Vietnamese and Australian agricultural marketing officials evaluated the implementation of agreements reached at the previous dialogue in 2016.
Vietnamese Deputy Minister Doanh asked Australia to create the best possible conditions for Vietnamese agricultural products to penetrate the Oceania market. He said most agricultural products of the two countries are not competitive but complemented each other, which offers them an opportunity to further increase two-way trade values.
Mr Doanh urged Australia to redouble efforts towards opening its doors to passion fruit, high quality longan and some other specialities from Vietnam and provide specific hygiene requirements for some kinds of meat, eggs, milk and dairy products to enable Vietnam to ship them to the market.
While waiting for Australia to double check policies, Vietnam encourages Australian businesses to invest in testing laboratories in Vietnam so that they can test shrimps before exporting to the country. Vietnam also recommends Australia to evaluate and accredit equivalence of designated laboratories in Vietnam.

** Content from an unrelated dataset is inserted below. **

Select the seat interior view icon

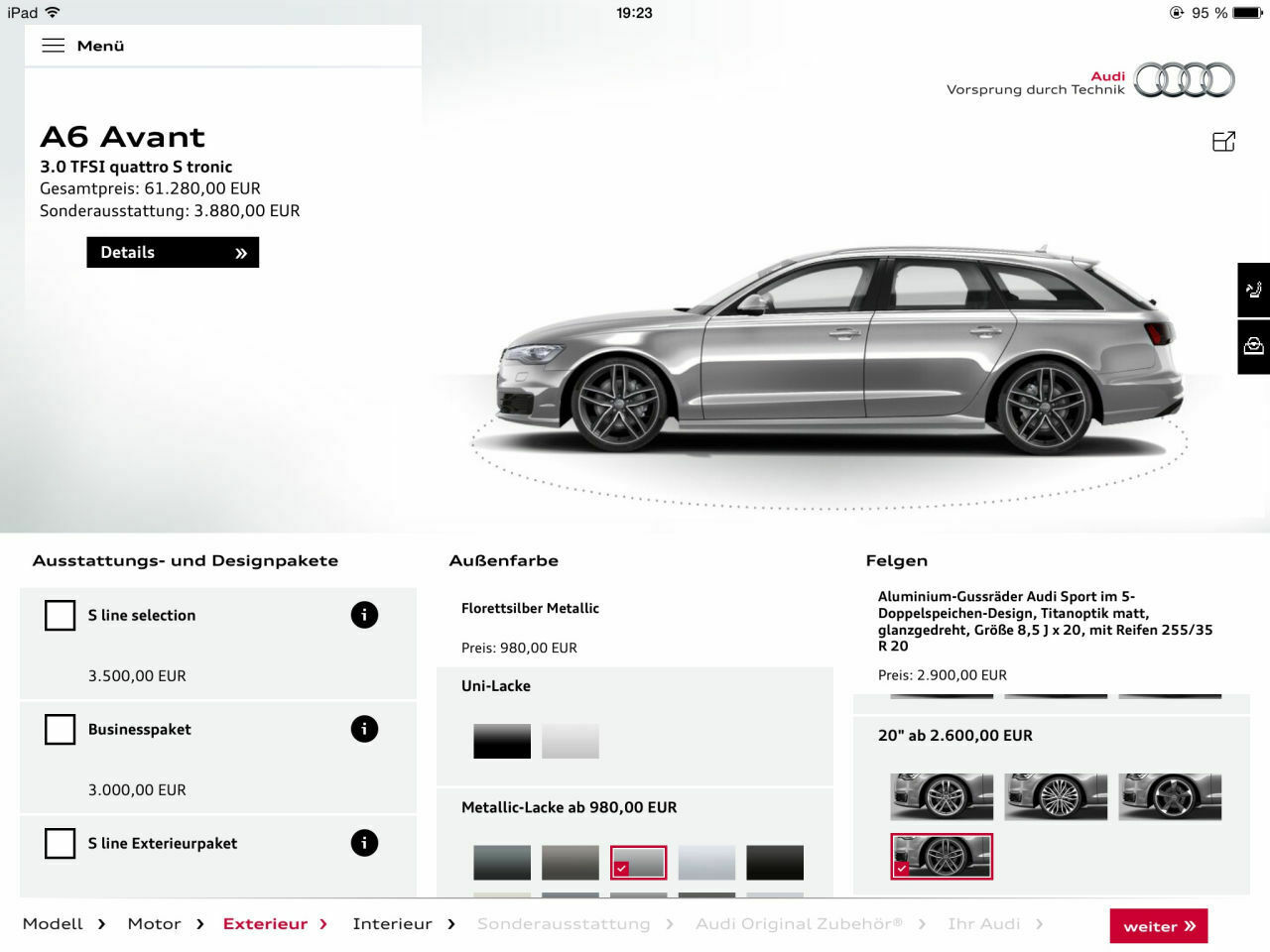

Australian Deputy Secretary of Agriculture and Water Resources Malcolm Thompson in turn said the two countries need to speed up negotiations on opening the door to fruit and vegetables, animal meat and other agricultural products. Particularly, Mr Thompson said the relevant working group should meet soon to discuss specific measures to boost exports of animal meat and seafood from the two countries.
Australia is the world’s 6th largest agricultural producer although around 50% of its land can be used for agricultural production only.
Australian agricultural workers make up only 2% of the national workforce but can meet domestic demand and export 80% of their total output with the help of science and technology and agricultural policies. The annual average income of an Australian farmer is US$100,000, higher than national GDP per capita (US$60,000).